§ **DIRECTIONS**
Reproduce every one of the following records verbatim, keeping each character and line break unchanged.

— start RECORDS FOR PROCESSING —

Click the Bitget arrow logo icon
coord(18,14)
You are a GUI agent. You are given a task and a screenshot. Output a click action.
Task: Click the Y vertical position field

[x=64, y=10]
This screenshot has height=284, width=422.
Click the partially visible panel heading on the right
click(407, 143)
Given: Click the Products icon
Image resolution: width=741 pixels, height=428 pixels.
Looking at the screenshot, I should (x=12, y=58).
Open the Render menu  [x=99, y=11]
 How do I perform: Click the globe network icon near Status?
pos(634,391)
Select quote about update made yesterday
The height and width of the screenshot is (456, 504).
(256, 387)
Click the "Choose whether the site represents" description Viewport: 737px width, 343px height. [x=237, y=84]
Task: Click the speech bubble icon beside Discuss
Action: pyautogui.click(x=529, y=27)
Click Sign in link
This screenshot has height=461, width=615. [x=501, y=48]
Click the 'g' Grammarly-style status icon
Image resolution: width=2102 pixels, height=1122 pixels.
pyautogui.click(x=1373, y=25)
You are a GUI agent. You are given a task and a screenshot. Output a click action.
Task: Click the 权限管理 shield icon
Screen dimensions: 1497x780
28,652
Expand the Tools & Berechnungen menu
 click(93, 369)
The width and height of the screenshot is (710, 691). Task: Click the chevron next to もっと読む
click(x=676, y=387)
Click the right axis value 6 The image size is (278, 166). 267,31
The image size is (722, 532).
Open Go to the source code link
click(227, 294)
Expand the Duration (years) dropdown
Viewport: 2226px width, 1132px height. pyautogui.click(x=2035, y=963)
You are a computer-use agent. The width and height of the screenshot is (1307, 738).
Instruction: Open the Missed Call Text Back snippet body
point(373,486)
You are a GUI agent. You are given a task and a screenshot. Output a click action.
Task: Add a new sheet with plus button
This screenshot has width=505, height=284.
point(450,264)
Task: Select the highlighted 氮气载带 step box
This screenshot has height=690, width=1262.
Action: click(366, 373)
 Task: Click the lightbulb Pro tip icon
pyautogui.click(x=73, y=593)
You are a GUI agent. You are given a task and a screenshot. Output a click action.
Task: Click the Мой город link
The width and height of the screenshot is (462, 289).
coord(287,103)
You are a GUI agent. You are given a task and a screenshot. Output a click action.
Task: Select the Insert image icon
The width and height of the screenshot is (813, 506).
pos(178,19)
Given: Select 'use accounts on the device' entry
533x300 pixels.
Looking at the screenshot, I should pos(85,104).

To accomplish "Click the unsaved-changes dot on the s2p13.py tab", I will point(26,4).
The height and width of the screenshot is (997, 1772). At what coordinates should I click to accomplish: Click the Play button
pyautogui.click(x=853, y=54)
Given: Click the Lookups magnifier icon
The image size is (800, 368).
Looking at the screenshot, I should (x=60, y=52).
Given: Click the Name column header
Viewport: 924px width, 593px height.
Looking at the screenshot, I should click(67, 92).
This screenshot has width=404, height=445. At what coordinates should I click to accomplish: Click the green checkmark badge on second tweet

— end RECORDS FOR PROCESSING —

§ **COMPLETE RESPONSE**
Click the Bitget arrow logo icon
coord(18,14)
You are a GUI agent. You are given a task and a screenshot. Output a click action.
Task: Click the Y vertical position field

[x=64, y=10]
This screenshot has height=284, width=422.
Click the partially visible panel heading on the right
click(407, 143)
Given: Click the Products icon
Image resolution: width=741 pixels, height=428 pixels.
Looking at the screenshot, I should (x=12, y=58).
Open the Render menu  [x=99, y=11]
 How do I perform: Click the globe network icon near Status?
pos(634,391)
Select quote about update made yesterday
The height and width of the screenshot is (456, 504).
(256, 387)
Click the "Choose whether the site represents" description Viewport: 737px width, 343px height. [x=237, y=84]
Task: Click the speech bubble icon beside Discuss
Action: pyautogui.click(x=529, y=27)
Click Sign in link
This screenshot has height=461, width=615. [x=501, y=48]
Click the 'g' Grammarly-style status icon
Image resolution: width=2102 pixels, height=1122 pixels.
pyautogui.click(x=1373, y=25)
You are a GUI agent. You are given a task and a screenshot. Output a click action.
Task: Click the 权限管理 shield icon
Screen dimensions: 1497x780
28,652
Expand the Tools & Berechnungen menu
 click(93, 369)
The width and height of the screenshot is (710, 691). Task: Click the chevron next to もっと読む
click(x=676, y=387)
Click the right axis value 6 The image size is (278, 166). 267,31
The image size is (722, 532).
Open Go to the source code link
click(227, 294)
Expand the Duration (years) dropdown
Viewport: 2226px width, 1132px height. pyautogui.click(x=2035, y=963)
You are a computer-use agent. The width and height of the screenshot is (1307, 738).
Instruction: Open the Missed Call Text Back snippet body
point(373,486)
You are a GUI agent. You are given a task and a screenshot. Output a click action.
Task: Add a new sheet with plus button
This screenshot has width=505, height=284.
point(450,264)
Task: Select the highlighted 氮气载带 step box
This screenshot has height=690, width=1262.
Action: click(366, 373)
 Task: Click the lightbulb Pro tip icon
pyautogui.click(x=73, y=593)
You are a GUI agent. You are given a task and a screenshot. Output a click action.
Task: Click the Мой город link
The width and height of the screenshot is (462, 289).
coord(287,103)
You are a GUI agent. You are given a task and a screenshot. Output a click action.
Task: Select the Insert image icon
The width and height of the screenshot is (813, 506).
pos(178,19)
Given: Select 'use accounts on the device' entry
533x300 pixels.
Looking at the screenshot, I should pos(85,104).

To accomplish "Click the unsaved-changes dot on the s2p13.py tab", I will point(26,4).
The height and width of the screenshot is (997, 1772). At what coordinates should I click to accomplish: Click the Play button
pyautogui.click(x=853, y=54)
Given: Click the Lookups magnifier icon
The image size is (800, 368).
Looking at the screenshot, I should (x=60, y=52).
Given: Click the Name column header
Viewport: 924px width, 593px height.
Looking at the screenshot, I should click(67, 92).
This screenshot has width=404, height=445. At what coordinates should I click to accomplish: Click the green checkmark badge on second tweet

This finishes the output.